My new (in the 4th month, is it still new?) job as librarian in a junior high (grades 7-8) has been a bit frustrating at time. I have read so few of the books that my students read/should be reading. I taught high school, mostly juniors and seniors, English for fifteen years, and I have no children. I hated the Children's Literature class that I took two summers ago. I haven't yet acquired a taste for much young adult literature either. So, I looked forward to reading something by an author that I knew and respected. I wasn't disappointed either.

Years ago, I read one or two short stories by Sherman Alexie, and I had seen the movie based on some of his short stories, Smoke Signals. I have heard him interviewed on radio and television, but I have never read one of his novels. When I heard that he won the National Book Award for Young People's Literature this year, I was excited for two reasons. First, I actually knew the author of a book that I might want to purchase for my school's library collection. Second, I remember enjoying the stories and the film and enjoying his interviews--he seemed like an affable, funny guy.

The whole time I was reading The Absolutely True Diary of a Part-Time Indian I kept thinking about Whitman's "Song of Myself." (I'm sure some smarter critic has already pointed out the similarities, but I can't find evidence of it online.) At first I thought the similarity was just a physical similarity--the printed pages looked like some (much?) of Whitman's poem: The short, sometimes only one sentence, paragraphs and the use of cataloging, parallel structure, and repetition. After I finished reading the novel, I thought more about the thematic similarities, and I kept trying to remember Whitman's line with "barbaric yawp" in it. The next morning at work after I finished the novel , I pulled a book of Whitman's poems off the shelf--ah! the joys of working in a library. I browsed through "Song of Myself" to find the line, which is in the final part. I read through this part of the poem several times, and I really think that the whole part sounds like Arnold Spirit, Alexie's protagonist.
"The spotted hawk swoops by and accuses me....he
complains of my gab and my loitering.

I too am not a bit tamed....I too am untranslatable,
I sound my barbaric yawp over the roofs of the world.

The last scud of day holds back for me,
It flings my likeness after the rest and true as any on the
shadowed wilds,
It coaxes me to the vapor and the dusk.

I depart as air....I shake my white locks at the runaway
sun,
I effuse my flesh in eddies and drift it in lacy jags.

I bequeath myself to the dirt to grow from the grass I love,
If you want me again look for me under your bootsoles.

You will hardly know who I am or what I mean,
But I shall be good health to you nevertheless,
And filter and fibre your blood.

Failing to fetch me at the first keep encouraged,
Missing me one place search another,
I stop some where waiting for you."
(I wish that I knew Ginsberg's Howl better, and I might be able to make some connections between it and this book too.
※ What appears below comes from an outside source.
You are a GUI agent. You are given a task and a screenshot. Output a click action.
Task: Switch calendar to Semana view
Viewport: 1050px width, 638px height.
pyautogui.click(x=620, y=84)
I know that Howl has been much compared to Whitman's "Song of Myself. " I could go into a detailed comparative analysis here, but since I'm not an English teacher or student right now, I'm not. Plus, it would bore and/or scare off my few remaining readers, and I wouldn't want to do that. )
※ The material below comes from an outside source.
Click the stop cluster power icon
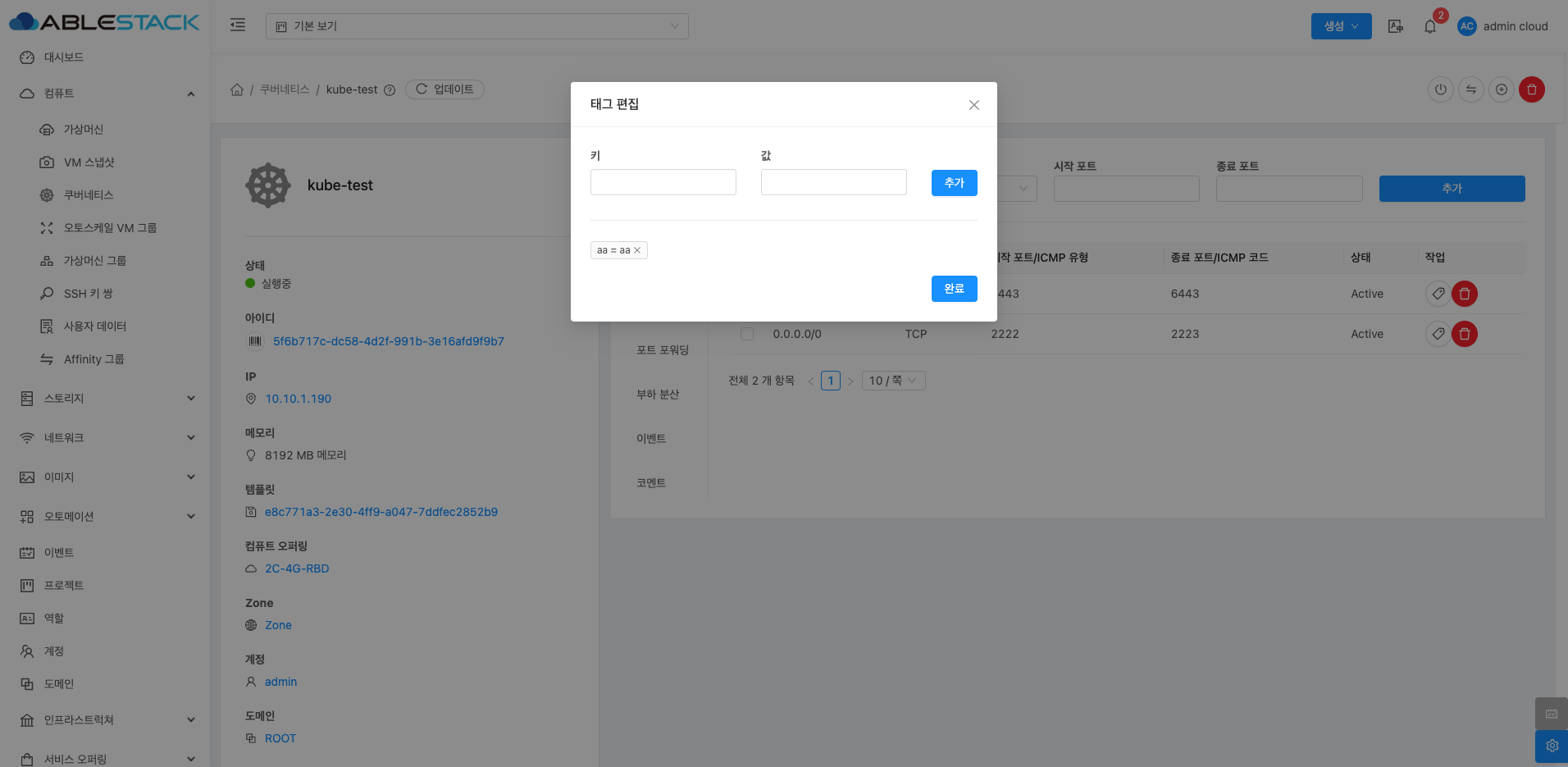The height and width of the screenshot is (767, 1568). coord(1440,89)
Arnold Spirit is this boy who has so much bad in his life that it would be easy to accept him giving up and settling for a life of too little everything except bad. Instead, he strikes out on his own and succeeds, but not without struggle and not without the help of family and friends along the way. Wow! What a trite summary. I promise this novel is not trite!

I think this novel tells a great American story. And you have to love a book with a character who compares the joy of reading a good book with getting a boner. :-)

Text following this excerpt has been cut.